Por outro lado, é inevitável interrogar até aonde as mesmas práticas investidas das prerrogativas da re-tradicionalização fazem dueto com uma economia simbólica gerida em consonância com os critérios atuais da rentabilidade do capital. E, nesse sentido, seriam reveladoras de alterações nos mundos sociais em que as idéias de narrativa, identidade e memória passam a, cada vez mais, estarem sintonizadas com esquemas financeiro-monetários e integrarem agendas de modernização vinculadas, sobretudo, ao setor de serviços. Mas igualmente confluindo para novas acomodações da compreensão social, desde agora tornando viável a conexão entre culturas e agendas de desenvolvimento econômico ancoradas na lógica da ampliação remunerada do capital. Ora, ao longo deste artigo estive chamando a atenção para dois aspectos com impactos sobre a compreensão do engate cultura e economia, no Brasil contemporâneo. O primeiro corresponde à interpenetração entre a racionalidade formal dos meios, somada à estratégia simbólica do espetáculo, fundada sobre o efeito bombástico da aparência, com o que discursivamente foi definido como as alteridades possíveis: selvagens, folclóricos e popular-coloniais. Exatamente o segundo aspecto ganha nitidez se considerarmos que, na esteira da ocidentalização, básica à formação da sociedade nacional brasileira, tanto o arregimento de símbolos para o plano da cultura quanto o ideário do prazer estético definiram a qualidade de muitas práticas significantes identificadas às populações subalternas. E estas ascenderam, por sua natureza lúdico-artística, a ícones da tradição do povo-nação do Brasil.
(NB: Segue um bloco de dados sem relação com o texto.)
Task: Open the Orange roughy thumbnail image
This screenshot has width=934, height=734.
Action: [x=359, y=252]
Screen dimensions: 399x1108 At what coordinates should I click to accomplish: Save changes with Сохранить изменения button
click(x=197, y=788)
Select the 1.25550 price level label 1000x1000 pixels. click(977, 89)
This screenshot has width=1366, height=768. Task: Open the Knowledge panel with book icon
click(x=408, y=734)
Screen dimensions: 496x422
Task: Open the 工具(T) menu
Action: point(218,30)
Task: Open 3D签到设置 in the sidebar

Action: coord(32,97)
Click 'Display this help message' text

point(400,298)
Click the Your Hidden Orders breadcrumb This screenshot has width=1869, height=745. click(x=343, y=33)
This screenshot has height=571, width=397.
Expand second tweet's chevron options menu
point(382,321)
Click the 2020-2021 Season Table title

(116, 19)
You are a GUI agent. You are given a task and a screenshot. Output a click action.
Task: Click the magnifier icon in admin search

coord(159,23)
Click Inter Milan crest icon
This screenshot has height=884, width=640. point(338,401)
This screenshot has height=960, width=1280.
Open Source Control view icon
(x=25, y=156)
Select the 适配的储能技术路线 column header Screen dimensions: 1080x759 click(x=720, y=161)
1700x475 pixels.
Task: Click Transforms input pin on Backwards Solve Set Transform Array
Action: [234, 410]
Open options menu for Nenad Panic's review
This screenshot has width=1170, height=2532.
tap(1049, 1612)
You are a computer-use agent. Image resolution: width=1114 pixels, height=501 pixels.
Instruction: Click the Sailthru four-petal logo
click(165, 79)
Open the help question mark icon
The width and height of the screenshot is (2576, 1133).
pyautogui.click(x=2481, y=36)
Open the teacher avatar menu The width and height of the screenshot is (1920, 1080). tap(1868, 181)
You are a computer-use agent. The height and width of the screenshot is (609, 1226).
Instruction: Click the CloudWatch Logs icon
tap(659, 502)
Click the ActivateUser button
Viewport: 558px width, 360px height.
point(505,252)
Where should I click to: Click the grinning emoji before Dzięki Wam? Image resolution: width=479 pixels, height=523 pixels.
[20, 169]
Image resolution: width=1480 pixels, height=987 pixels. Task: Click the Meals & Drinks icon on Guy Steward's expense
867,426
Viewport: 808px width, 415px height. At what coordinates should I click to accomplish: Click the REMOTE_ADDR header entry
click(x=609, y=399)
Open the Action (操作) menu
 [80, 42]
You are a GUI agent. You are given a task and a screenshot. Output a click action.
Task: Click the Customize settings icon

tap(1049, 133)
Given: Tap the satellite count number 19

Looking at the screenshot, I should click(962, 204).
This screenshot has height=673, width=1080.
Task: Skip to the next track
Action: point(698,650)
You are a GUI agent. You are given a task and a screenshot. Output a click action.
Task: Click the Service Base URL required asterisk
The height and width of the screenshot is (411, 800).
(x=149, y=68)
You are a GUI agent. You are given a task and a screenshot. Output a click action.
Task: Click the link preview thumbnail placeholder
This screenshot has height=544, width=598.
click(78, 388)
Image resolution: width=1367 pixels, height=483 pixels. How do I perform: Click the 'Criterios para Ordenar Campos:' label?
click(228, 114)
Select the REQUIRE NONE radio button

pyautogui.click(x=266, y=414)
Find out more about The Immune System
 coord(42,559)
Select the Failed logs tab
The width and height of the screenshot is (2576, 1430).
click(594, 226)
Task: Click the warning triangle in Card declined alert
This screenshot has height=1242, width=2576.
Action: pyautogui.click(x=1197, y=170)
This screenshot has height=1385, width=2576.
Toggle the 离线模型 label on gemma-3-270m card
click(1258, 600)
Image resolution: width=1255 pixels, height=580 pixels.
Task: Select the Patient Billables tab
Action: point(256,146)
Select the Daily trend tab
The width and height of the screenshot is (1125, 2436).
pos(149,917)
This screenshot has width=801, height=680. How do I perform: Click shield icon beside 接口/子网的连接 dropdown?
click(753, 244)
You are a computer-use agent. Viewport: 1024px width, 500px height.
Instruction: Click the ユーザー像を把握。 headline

Diante da conexão de um e outro aspecto, é possível sugerir como o entretenimento tem sido decisivo, no curso do último século, para distinguir agências, estratégias de comunicação e coalescências intra e intersocietais, conformando uma dinâmica de estilização e pacificação, ampliando toda uma linha de ação. Podemos supor, ainda, que tal conjugação concede os insumos ao tipo de legitimidade mobilizada por muitas das ações reconhecidas enquanto culturais na posteridade dos processos sociais e civilizadores modernos, atuando no remanejamento de posturas e sensibilidades, mas, também, contribuindo para a constituição de referências identitárias capacitadas a percorrer tão diverso leque de grupos e artefatos simbólicos. E porque o dueto entre práticas lúdico-artísticas populares e entretenimento vaza imaginários a respeito de lugares e regiões ou mesmo da nação, diria que é habilitado para contribuir na tessitura de pertencimentos e modos de viver, na justa proporção em que absorve teor nas muitas atitudes anônimas. Poderia concluir que, a despeito do que vaticinou uma sociologia de inspiração desenvolvimentistas, nestas experiências, tradição e moderno ou local, nacional e global resolvem-se em fórmulas, esquemas de classificação e produtos que pavimentam dispositivos de regulação das expressões humanas pautados na centralidade do consumo de diversão.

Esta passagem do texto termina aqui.